Just one of the cute-goofy decorations on this farmer’s land.
I already used “bucolic” above, but haven’t said “pastoral” yet!
Here are some trees that tell us we aren’t in Wisconsin or New York.
Something about the balance between man and nature must be what speaks to our souls in these scenes.

16 miles in we made it to Owaka, a town with 6 or 7 streets, thus making it big enough to host the first full grocery store since Invercargill (a Four Square, the rural brand of smaller stores, so nothing crazy like a big-city Countdown or New World). Since it connects with the veritable metropolis of Balclutha ahead, traffic increased significantly, but was still nothing too stressful, and it soon disappeared again after we turned off to Kaka Point.
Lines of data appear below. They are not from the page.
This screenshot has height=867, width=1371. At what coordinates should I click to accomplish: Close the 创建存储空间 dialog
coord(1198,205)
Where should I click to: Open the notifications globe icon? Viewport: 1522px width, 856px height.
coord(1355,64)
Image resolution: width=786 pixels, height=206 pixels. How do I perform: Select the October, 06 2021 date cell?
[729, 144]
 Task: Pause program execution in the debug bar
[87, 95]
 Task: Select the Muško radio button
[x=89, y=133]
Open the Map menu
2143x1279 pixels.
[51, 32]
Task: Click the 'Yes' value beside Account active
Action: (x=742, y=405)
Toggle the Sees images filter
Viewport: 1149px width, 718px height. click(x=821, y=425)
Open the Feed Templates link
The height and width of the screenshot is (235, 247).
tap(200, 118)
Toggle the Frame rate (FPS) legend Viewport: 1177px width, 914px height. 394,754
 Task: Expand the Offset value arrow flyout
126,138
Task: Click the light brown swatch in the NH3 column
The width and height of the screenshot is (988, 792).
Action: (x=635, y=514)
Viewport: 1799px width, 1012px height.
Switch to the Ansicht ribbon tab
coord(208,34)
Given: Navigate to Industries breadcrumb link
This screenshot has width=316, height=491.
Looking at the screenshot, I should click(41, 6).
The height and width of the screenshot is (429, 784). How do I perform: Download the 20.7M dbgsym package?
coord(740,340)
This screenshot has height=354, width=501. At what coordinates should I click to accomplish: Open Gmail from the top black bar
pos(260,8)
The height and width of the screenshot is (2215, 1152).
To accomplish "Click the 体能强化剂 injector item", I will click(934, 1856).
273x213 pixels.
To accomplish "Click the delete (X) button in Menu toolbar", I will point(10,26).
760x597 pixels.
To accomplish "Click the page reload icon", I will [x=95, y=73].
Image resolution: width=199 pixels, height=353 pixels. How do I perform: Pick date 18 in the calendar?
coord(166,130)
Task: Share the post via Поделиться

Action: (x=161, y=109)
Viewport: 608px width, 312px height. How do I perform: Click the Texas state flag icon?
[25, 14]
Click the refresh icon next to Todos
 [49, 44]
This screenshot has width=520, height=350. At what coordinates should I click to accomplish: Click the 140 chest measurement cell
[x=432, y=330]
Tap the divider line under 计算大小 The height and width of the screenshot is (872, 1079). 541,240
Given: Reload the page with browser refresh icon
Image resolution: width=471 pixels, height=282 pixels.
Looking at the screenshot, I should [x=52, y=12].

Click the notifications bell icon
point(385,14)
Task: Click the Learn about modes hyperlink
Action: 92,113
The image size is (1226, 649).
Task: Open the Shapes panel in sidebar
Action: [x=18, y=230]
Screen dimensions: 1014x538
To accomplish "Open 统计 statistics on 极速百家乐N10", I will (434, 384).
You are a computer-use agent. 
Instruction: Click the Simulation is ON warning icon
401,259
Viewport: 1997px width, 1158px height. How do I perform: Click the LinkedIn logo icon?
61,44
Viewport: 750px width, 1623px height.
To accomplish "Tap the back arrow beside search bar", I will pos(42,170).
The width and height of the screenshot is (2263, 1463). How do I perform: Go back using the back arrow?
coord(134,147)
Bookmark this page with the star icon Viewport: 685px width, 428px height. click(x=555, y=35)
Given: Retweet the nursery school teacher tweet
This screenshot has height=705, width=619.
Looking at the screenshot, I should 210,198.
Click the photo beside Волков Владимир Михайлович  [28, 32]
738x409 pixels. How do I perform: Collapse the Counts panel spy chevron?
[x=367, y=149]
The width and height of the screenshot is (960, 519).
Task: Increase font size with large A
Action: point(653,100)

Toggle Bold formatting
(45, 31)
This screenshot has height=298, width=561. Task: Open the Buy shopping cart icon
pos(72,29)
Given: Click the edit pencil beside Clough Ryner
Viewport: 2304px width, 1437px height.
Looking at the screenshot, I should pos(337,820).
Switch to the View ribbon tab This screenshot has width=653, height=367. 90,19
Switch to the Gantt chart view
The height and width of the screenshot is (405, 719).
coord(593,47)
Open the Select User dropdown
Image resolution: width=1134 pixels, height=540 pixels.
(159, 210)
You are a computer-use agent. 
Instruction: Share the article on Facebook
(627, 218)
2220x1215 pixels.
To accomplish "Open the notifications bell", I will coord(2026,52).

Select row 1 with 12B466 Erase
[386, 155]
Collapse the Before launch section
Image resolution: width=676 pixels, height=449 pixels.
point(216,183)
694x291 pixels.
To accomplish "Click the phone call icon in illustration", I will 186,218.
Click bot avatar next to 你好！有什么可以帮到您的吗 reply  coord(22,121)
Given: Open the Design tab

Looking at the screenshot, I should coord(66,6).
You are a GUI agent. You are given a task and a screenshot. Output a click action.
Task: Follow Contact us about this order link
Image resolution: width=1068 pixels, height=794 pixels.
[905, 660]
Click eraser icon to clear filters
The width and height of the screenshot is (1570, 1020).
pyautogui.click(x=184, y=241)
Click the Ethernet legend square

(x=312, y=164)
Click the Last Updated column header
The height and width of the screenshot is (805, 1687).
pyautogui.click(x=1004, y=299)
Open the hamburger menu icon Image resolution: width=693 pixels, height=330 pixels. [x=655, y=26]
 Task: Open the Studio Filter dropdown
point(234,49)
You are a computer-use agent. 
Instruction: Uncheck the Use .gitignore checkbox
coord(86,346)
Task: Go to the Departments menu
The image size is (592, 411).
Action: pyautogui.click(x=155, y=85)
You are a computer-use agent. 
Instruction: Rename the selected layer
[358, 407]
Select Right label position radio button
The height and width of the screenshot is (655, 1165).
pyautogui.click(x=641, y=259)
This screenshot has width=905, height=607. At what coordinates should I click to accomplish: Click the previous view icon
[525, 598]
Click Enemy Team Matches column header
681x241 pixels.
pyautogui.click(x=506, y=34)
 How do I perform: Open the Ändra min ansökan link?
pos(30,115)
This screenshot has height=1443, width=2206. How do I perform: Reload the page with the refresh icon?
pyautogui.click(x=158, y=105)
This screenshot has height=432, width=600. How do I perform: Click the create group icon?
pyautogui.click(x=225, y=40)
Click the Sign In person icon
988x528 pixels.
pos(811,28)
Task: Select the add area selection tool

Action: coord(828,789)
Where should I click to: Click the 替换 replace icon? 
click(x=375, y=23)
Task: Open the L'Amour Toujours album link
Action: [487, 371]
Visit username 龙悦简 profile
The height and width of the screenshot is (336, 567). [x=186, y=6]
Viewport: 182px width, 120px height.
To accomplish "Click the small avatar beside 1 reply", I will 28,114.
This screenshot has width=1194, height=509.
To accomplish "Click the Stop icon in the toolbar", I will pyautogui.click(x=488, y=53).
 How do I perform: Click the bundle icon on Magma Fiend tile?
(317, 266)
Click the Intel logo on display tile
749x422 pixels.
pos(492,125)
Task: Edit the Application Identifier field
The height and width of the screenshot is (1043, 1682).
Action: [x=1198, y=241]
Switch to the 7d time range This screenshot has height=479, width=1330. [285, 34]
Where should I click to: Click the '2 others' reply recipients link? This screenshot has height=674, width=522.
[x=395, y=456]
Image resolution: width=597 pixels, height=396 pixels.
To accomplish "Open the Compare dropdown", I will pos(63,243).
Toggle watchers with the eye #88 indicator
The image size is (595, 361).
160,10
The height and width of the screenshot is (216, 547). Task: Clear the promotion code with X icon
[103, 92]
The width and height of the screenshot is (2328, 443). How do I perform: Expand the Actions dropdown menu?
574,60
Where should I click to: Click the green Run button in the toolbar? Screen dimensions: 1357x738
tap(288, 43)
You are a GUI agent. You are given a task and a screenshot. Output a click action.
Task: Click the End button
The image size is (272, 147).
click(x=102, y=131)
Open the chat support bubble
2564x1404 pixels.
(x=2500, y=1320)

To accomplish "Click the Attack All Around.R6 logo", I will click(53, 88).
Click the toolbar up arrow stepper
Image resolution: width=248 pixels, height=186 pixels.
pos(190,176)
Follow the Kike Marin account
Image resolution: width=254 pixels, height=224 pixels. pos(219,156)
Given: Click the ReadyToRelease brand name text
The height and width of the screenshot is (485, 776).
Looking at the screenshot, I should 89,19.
Coming into view of the sea at Kaka Point. It’s our first view eastward into the ocean since…Taraunga on the North Island, I think.

The campground is up a 12% hill at the back of town, and that plus a headwind plus construction on the residential street made Rett just bag it and push the bike the rest of the way. I pedaled on, because while I had attempted to reserve a site over email, I never got any confirmation, so was again mildly nervous about getting a spot. As usual, I needn’t have worried. Not only did “pop” of the Mom & Pop operation have a site for us, he walked me all the way there, and guaranteed it to be wind-free! It was quite a walk from the kitchen and bathrooms, but 100% worth it, because it was our own space isolated from the rest of the campground, a slightly-depressed green bowl shelter surrounded by a U of yes, wind-blocking trees. It reminded me of a site we’d had in Vermont, and when a campsite reminds you of one you stayed in a year-and-a-half ago, it’s probably a winner.

It was difficult to capture the full atmosphere of how comfortable it felt to pitch our tent here.